WORK REQUIRED
Strip out the pictures and transcribe the records that follow exactly.

RECORDS SUPPLIED

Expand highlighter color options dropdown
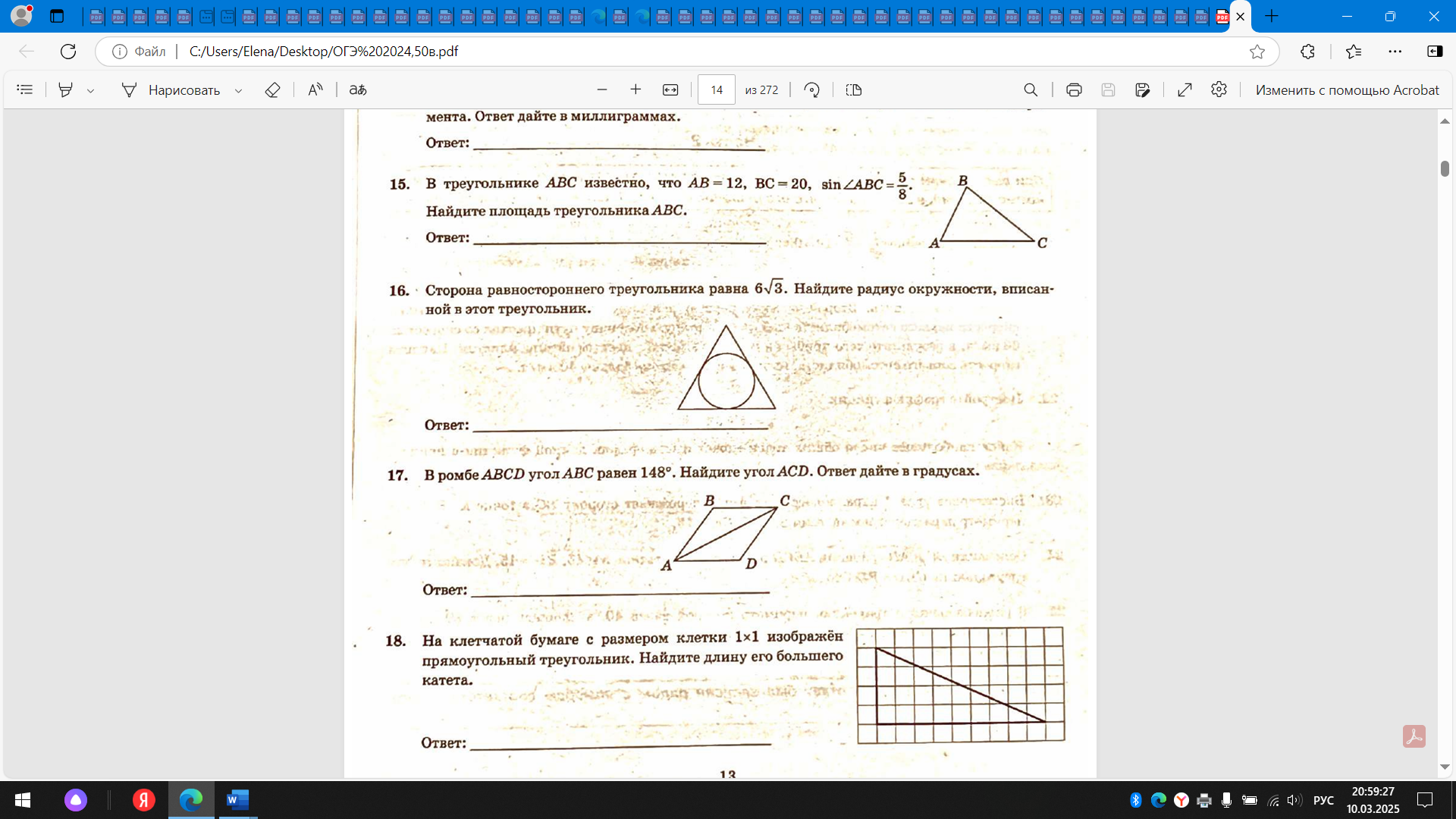coord(90,90)
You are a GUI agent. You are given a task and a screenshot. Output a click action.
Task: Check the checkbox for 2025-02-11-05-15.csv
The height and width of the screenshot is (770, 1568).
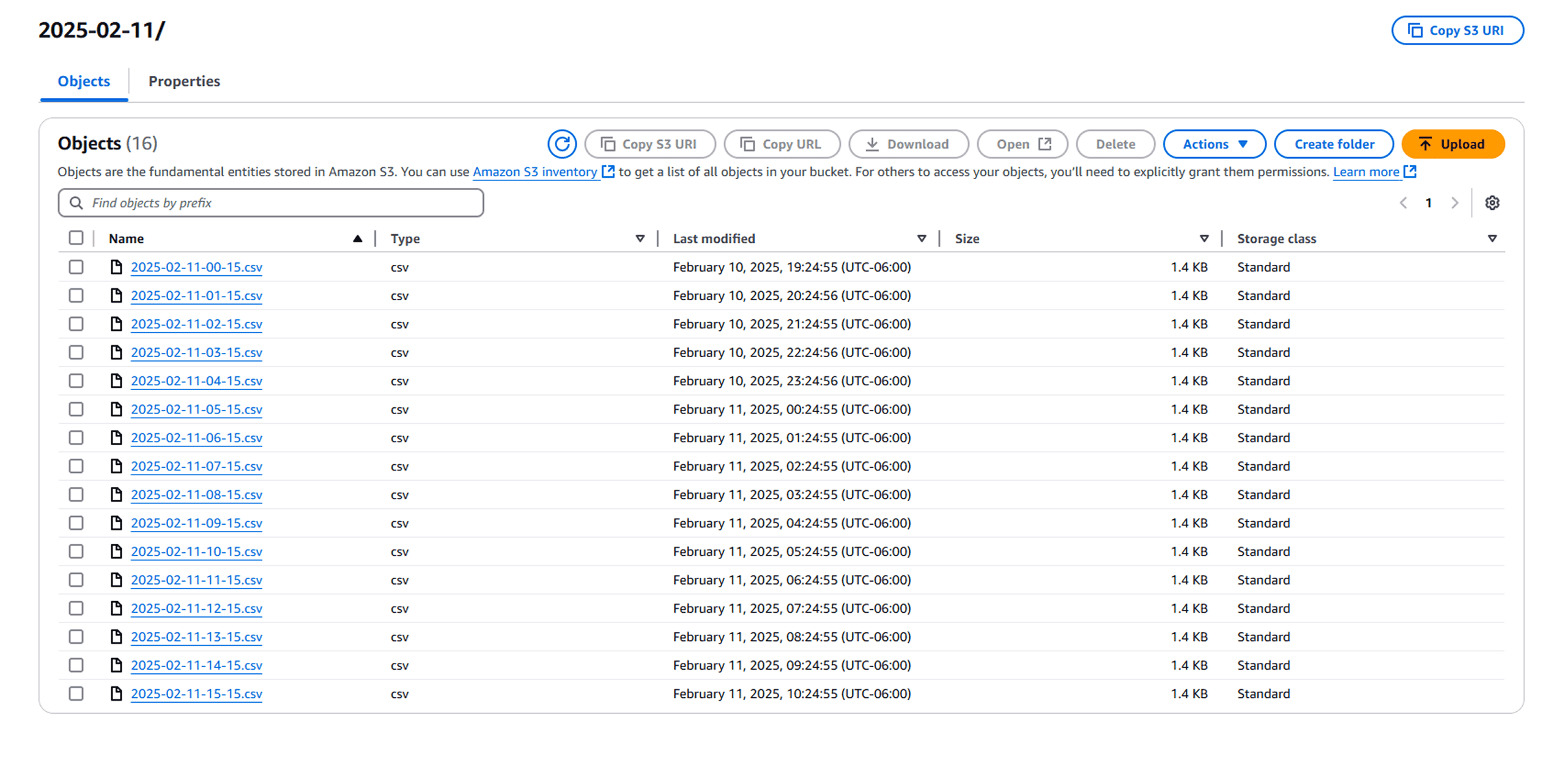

RESULT OF THE TASK
Expand highlighter color options dropdown
coord(90,90)
You are a GUI agent. You are given a task and a screenshot. Output a click action.
Task: Check the checkbox for 2025-02-11-05-15.csv
The height and width of the screenshot is (770, 1568).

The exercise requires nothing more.